- **GIVEN INSTRUCTION**
Convert the records below into a Markdown table with two columns, No. and Text, giving each nonblank line its own numbered row. Leave out the pictures.

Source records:
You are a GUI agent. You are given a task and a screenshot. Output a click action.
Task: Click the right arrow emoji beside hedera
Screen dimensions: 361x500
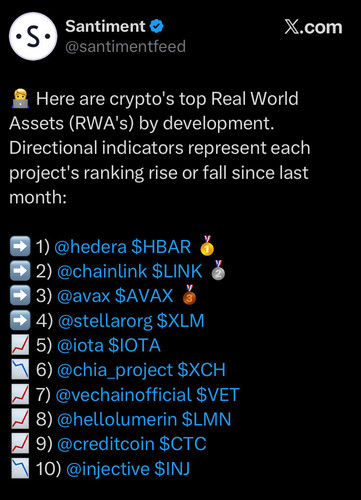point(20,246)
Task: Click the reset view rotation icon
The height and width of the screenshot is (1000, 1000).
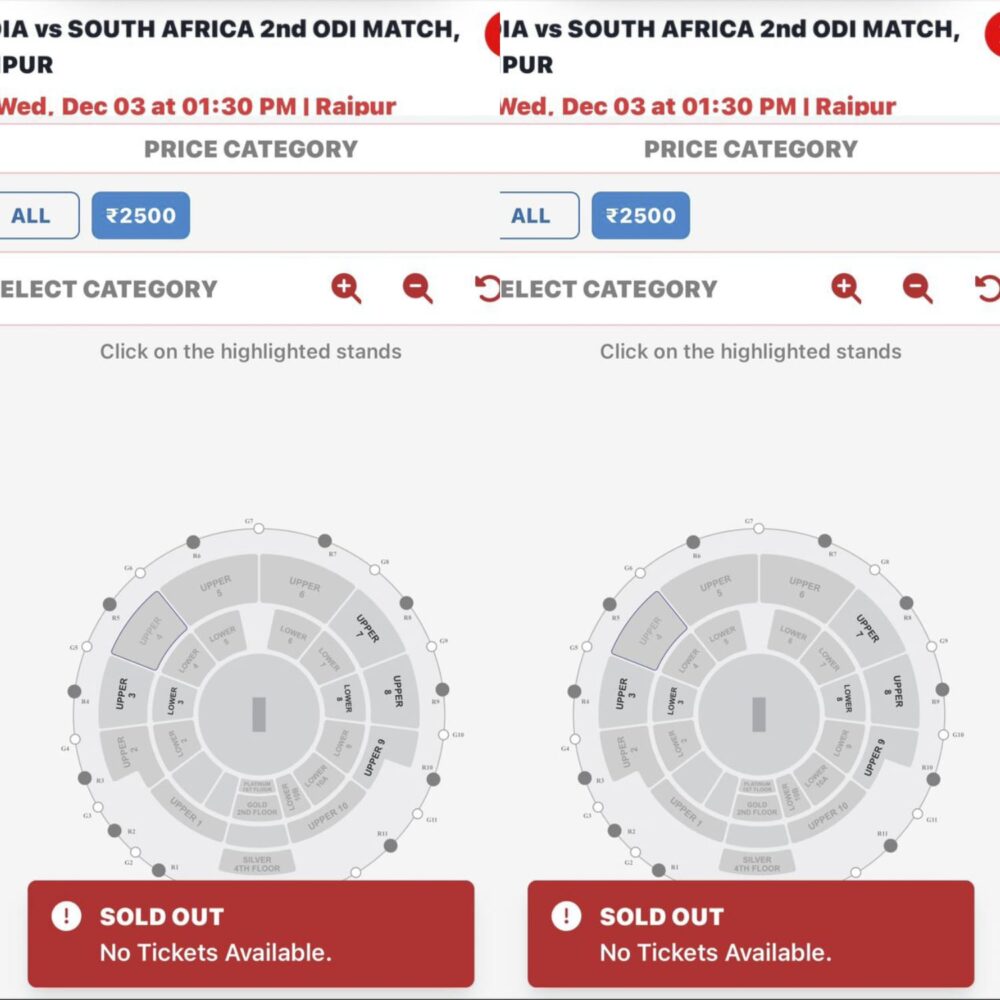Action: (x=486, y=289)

- **OUTPUT OF THE EXERCISE**
| No. | Text |
|---|---|
| 1 | You are a GUI agent. You are given a task and a screenshot. Output a click action. |
| 2 | Task: Click the right arrow emoji beside hedera |
| 3 | Screen dimensions: 361x500 |
| 4 | point(20,246) |
| 5 | Task: Click the reset view rotation icon |
| 6 | The height and width of the screenshot is (1000, 1000). |
| 7 | Action: (x=486, y=289) |